» CONSEGNE:
1. Rispondi alle seguenti domande sul testo su contrattazione e rappresentanza, una per riga:
(a) Di quanti punti sono calati i salari dal '93 a oggi a vantaggio dei profitti?
(b) Quale durata prevedono gli accordi di luglio per la parte normativa e per la parte economica dei contratti?
(c) Quale decreto propone il governo?
2. Ricopia dal testo su contrattazione e rappresentanza tutto il passaggio che va da "Questo mentre il" fino a "la legislazione attuale.".
3. Continua il testo su contrattazione e rappresentanza subito dopo la sua ultima frase.

» TESTO DA LEGGERE:
::::

26/07/2008: Contrattazione e Rappresentanza, Documento conclusivo approvato dal Consiglio Nazionale il 3-7-08 a Firenze


Il contratto nazionale
Il documento di Cgil-Cisl-Uil sulla contrattazione che è oggetto di discussione con Confindustria e quindi suscettibile di ulteriori peggioramenti, fotografa la conclusione della parabola avviata con gli accordi di luglio del ‘92 e del ‘93 attraverso cui si è proceduto ad una profonda trasformazione dell’istituto contrattuale.
Fino ad allora, la presenza di uno strumento di adeguamento automatico dei salari all’inflazione – scala mobile – aveva consentito di mantenere inalterata la funzione principale del CCNL, cioè quello di spostare quote di ricchezza prodotta dal fattore capitale al fattore lavoro, avendo già assicurato, attraverso la scala mobile, un recupero – pur parziale, a posteriori e calcolato su un paniere inadeguato – di quanto eroso dall’aumento del costo della vita.
Con gli Accordi di Luglio, la conseguente scomparsa dell’istituto della scala mobile e l’introduzione del parametro dell’ “inflazione programmata” per stabilire la quota massima da riservare agli aumenti contrattuali, il CCNL diventa di fatto – per quanto attiene strettamente al dato economico – un atto di mera registrazione delle compatibilità economiche che si celano dietro l’indicazione, da parte del Governo, dei tassi di inflazione previsti per gli anni di vigenza contrattuale.
Gli stessi accordi di luglio, proprio per cercare di far ammortizzare la scomparsa della scala mobile, prevedono che la durata dei contratti diventi quadriennale per la parte normativa e biennale per la parte economica. Come è andata a finire – fino ad ora - lo sanno tutti. Questa gabbia ha impedito di adeguare i salari al costo della vita, ha fatto perdere pezzi di diritti ad ogni rinnovo contrattuale, ha dato la possibilità di far slittare gli stessi tempi dei rinnovi.
Ciò spiega perché i salari dal 93 ad oggi hanno perso 8,2 punti a vantaggio dei profitti. In cifra ad ogni lavoratore sono stati scippati oltre 7.000 € annui. Una rapina enorme se rapportata anche agli anni per i quali lo scippo è avvenuto!!
La distribuzione della ricchezza prodotta in azienda è andata a vantaggio dei profitti e a svantaggio dei salari in misura imponente, ristabilendo il livello di distribuzione degli anni '50 e modificati attraverso generose lotte dei lavoratori.
Questo mentre il governo propone il vecchio decreto Lanzillotta sulla liberalizzazione dei servizi sociali comunali (trasporti, acqua, luce, gas ecc.) Il PD protesta dicendo che è troppo poco. In realtà questi servizi vanno mantenuti pubblici.
Per quanto riguarda le esternalizzazioni, l'analisi costi/benefici ci dice che sono state un fallimento non solo per i lavoratori coinvolti ma anche per le aziende anche per le aziende in quanto oltre a creare precarietà tra i lavoratori rappresentavano una maggiorazione di costo. Compito della Cub è di modificare completamente la legislazione attuale.

::::

» BLOCCO DATI:
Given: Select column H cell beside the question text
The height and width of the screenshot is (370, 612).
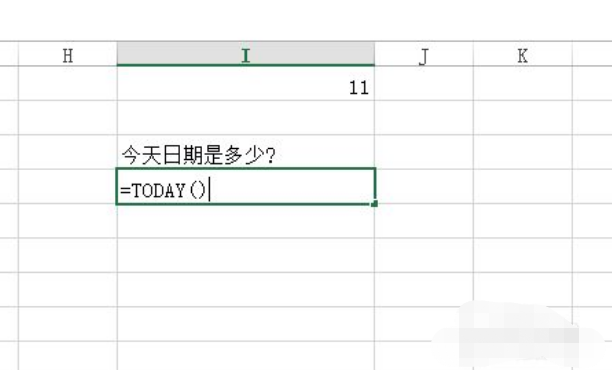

::::

» SOLUZIONI:
1.
(a) 8,2 punti.
(b) Quadriennale per la parte normativa e biennale per la parte economica.
(c) Il vecchio decreto Lanzillotta sulla liberalizzazione dei servizi sociali comunali.

2.
Questo mentre il governo propone il vecchio decreto Lanzillotta sulla liberalizzazione dei servizi sociali comunali (trasporti, acqua, luce, gas ecc.) Il PD protesta dicendo che è troppo poco. In realtà questi servizi vanno mantenuti pubblici.
Per quanto riguarda le esternalizzazioni, l'analisi costi/benefici ci dice che sono state un fallimento non solo per i lavoratori coinvolti ma anche per le aziende anche per le aziende in quanto oltre a creare precarietà tra i lavoratori rappresentavano una maggiorazione di costo. Compito della Cub è di modificare completamente la legislazione attuale.

3.
Ora il nuovo protocollo tra Cgil, Cisl e Uil registra e formalizza l'esistente, sancisce lo svuotamento definitivo del Contratto Nazionale già realizzato in questi anni, propone di svuotarlo ancora di più rappresentando il tutto come la strategia più efficace per rispondere alla forte domanda salariale esistente fra i lavoratori.

Oggi si propone di:
- riportare il periodo di vigenza del CCNL a 3 anni con un ulteriore peggioramento salariale
- nei fatti le richieste dei contratti nazionali verranno preventivamente vincolate a quanto concordato a livello centrale tra confederazioni e controparti, pubbliche e private.
- sostituire il concetto di “inflazione programmata” con quello di “inflazione realisticamente prevedibile”.
L'inflazione programmata prevista dal governo è dell'1,7%, quella europea dell'1,6%, al netto degli aumenti di alimentari ed energia. Quella calcolata dall'Istat sugli acquisti frequenti di è del 5,4% e del 3,6% quella Istat sui consumi delle famiglie. Il risultato è che l'inflazione governativa è 1/3 di quella che subiscono lavoratori e pensionati che devono sopravvivere con 1.000 euro al mese o anche meno.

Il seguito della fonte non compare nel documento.